World Economic Forum (WEF) tried to define Blockchain as a technology that allows parties to transfer assets to each other without intermediaries securely moreover enables transparency, immutable records, and autonomous execution of business rules. Blockchain actually is a part of database technology and has a distinctive working concept such as distributed database, peer-to-peer transmission, transparency, irreversible notes, and computational logic. Using a decentralized concept, Blockchain uses the concept of consensus to decide a transaction.

Distributed Database means that each party that joins Blockchain has access to all data and complete transaction history without exception. Each party may verify its partner transaction directly without a middleman. Peer-to-Peer Transmission means that communication or transaction occurs between one party and another without any intermediary node. Each node can store and forward information to another node. Transparency with Pseudo-anonymity (idle identity, especially on Public Blockchain) means such node or user in Blockchain has an address that contains 30 alphanumeric characters or more for user identification marks (such as username id). Irreversible notes or finality means that if the transaction has been recorded in the database, the record cannot be changed because the Blockchain system has a cryptography security system. Computational logic means that Blockchain can be programmed specifically so that transactions can be automatically performed when a criterion has been met.

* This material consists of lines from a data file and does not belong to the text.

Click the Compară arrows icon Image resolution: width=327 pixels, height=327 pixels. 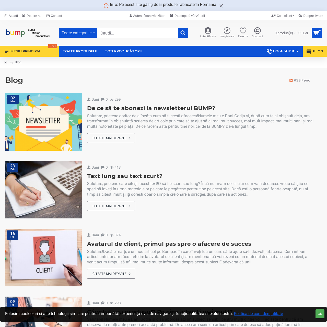pyautogui.click(x=257, y=31)
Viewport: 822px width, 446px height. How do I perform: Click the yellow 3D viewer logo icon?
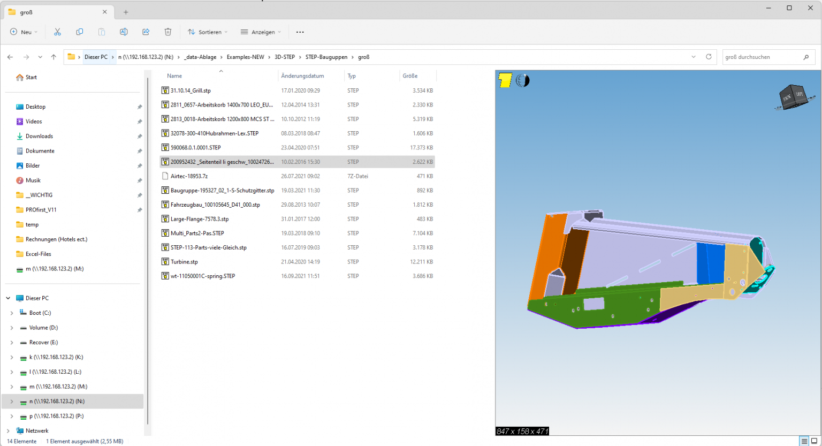[x=505, y=80]
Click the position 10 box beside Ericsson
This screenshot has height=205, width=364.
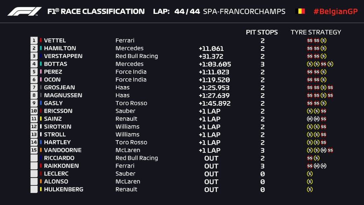[34, 111]
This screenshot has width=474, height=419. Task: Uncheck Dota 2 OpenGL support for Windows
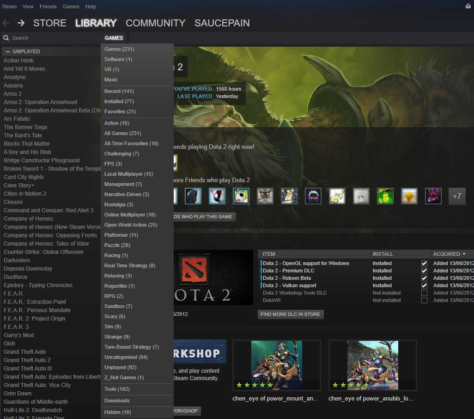click(424, 263)
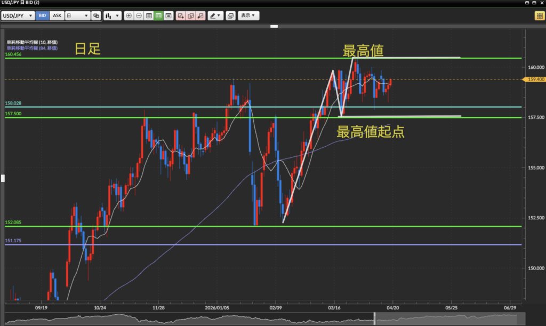Switch price display to ASK
Viewport: 546px width, 326px height.
tap(57, 16)
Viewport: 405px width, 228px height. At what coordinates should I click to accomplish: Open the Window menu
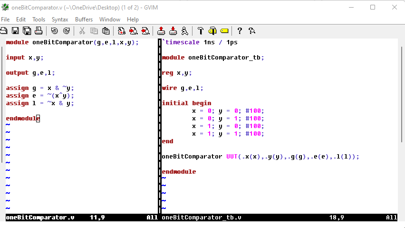110,20
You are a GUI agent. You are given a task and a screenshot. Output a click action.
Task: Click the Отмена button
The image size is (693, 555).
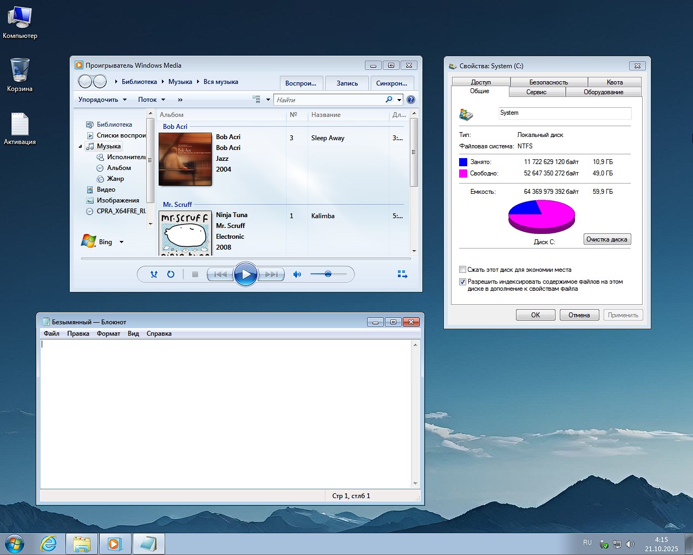(579, 315)
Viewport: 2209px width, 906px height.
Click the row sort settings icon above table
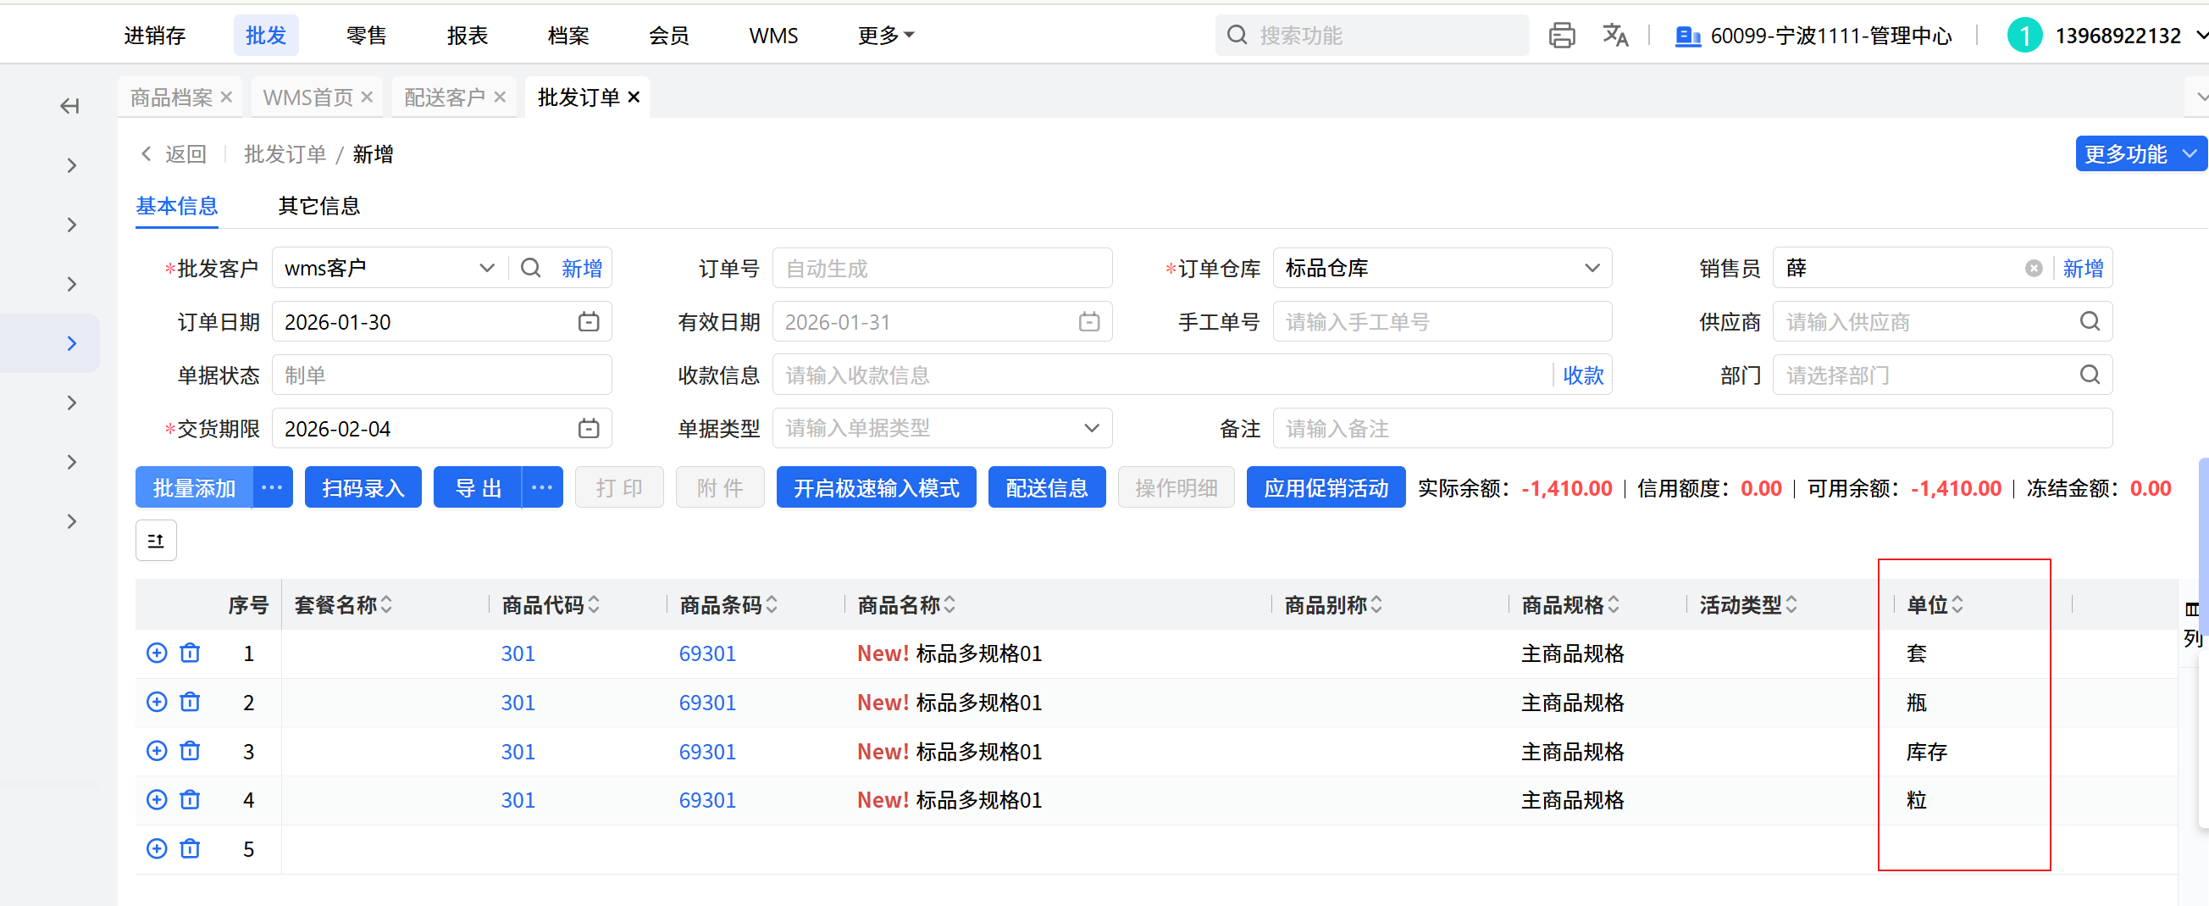(156, 541)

Just like the crowd, there must be a consensus on how they decide on something. Because of different natures, consensus on Public Blockchain is very different from Private Blockchain [5]. Public Blockchain exists on untrusted network. Everybody can join the network, everybody can read and write the ledger. For consensus on Private Blockchain, it is much easier because naturally built on a trusted network. However, it still uses a Byzantine Fault Tolerant (BFT) to make sure all the information is delivered and there is no compromised node that can influence the validation. Easier consensus method leads to less resourcing power to process it.

C.   Blockchain Implementation Assessment Framework

Blockchain Implementation Assessment Framework (BIAF) is a framework for measuring suitability of a use-case with Blockchain implementation [6]. It is built for general purpose because not all problems can be solved by Blockchain. For example, even though logistics, supply chain management, remittance, are ideal use-cases, but if the regulation does not take a place yet, the implementation surely will suffer.

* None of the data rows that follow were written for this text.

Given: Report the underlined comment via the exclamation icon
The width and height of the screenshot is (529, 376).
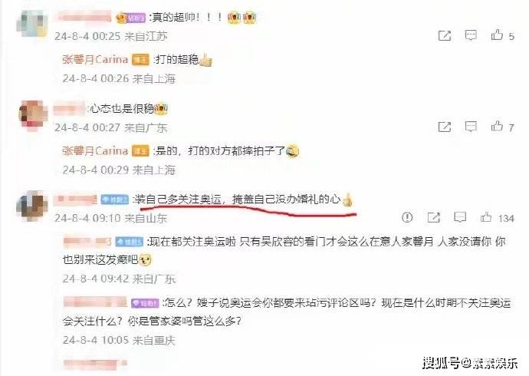Looking at the screenshot, I should pos(407,217).
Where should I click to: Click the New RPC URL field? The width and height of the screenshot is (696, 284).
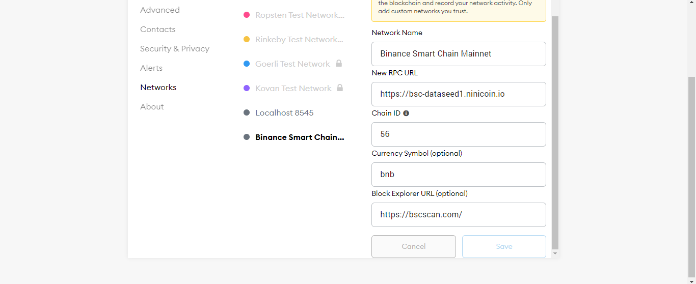coord(459,94)
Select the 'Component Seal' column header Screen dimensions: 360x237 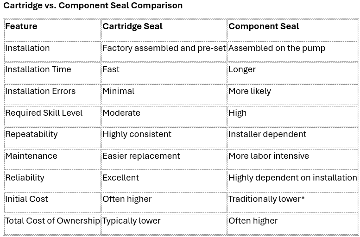(x=292, y=30)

There are two levels of this assessment, the first one is a set of questions to make sure the case is a suitable case for Blockchain implementation. The second level is a framework built from the triangle of the Process-People-Technology framework. For each side, there will be set of assessments to make sure everything is ready before implementing Blockchain.

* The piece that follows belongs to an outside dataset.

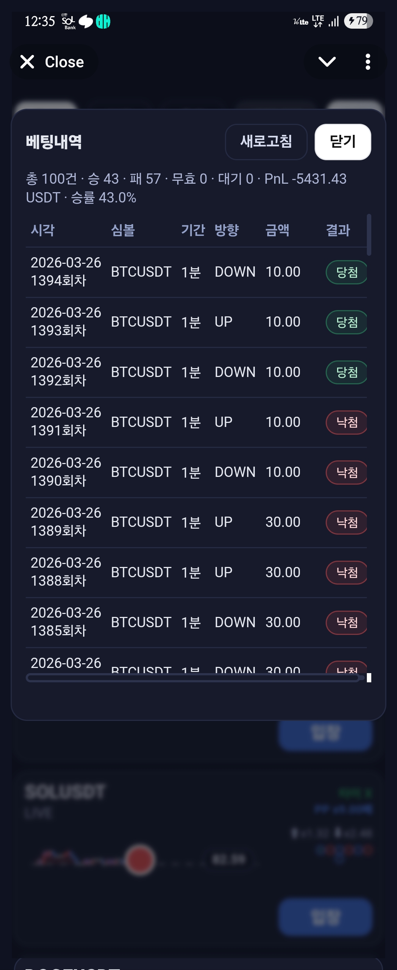Tap the 낙첨 badge on round 1388

(x=346, y=573)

These are checkpoints to ascertain how Blockchain could be the solution:

1.   concerning a centralized database solution is considered a deficiency, maybe because it less secure, too many databases synchronization process, hard to track data history, and so on

2.   the asset, or key data that move across the system and will be changed by transaction, is a historical asset that its history matters

3.   the system needs a single database with the redundant dataset so that all stakeholder together can improve performance

4.   there are multi-stakeholders that hold different sets of data but complement each other to enrich the asset

5.   the location of each data source is spread over many locations

6.   a lot of participants who need to change the data, but only certain participants can change basic application

7.   there are personal data protection requirement

The most important checkpoints are the asset and multi-stake-holder here because Blockchain will be seen as giant database here by all nodes, even though there are many stakeholders that has its own dataset. Moreover, Blockchain can be set to permit communication on specific groups not to be accessed by others.

The second level is performed after conclusion that the case is a suitable case for Blockchain implementation. The assessment is based on the Process-People-Technology framework that must be prepared before the implementation could take place [7]. It is not all serial steps, mostly parallel one to make sure to gain enough momentum to move forward.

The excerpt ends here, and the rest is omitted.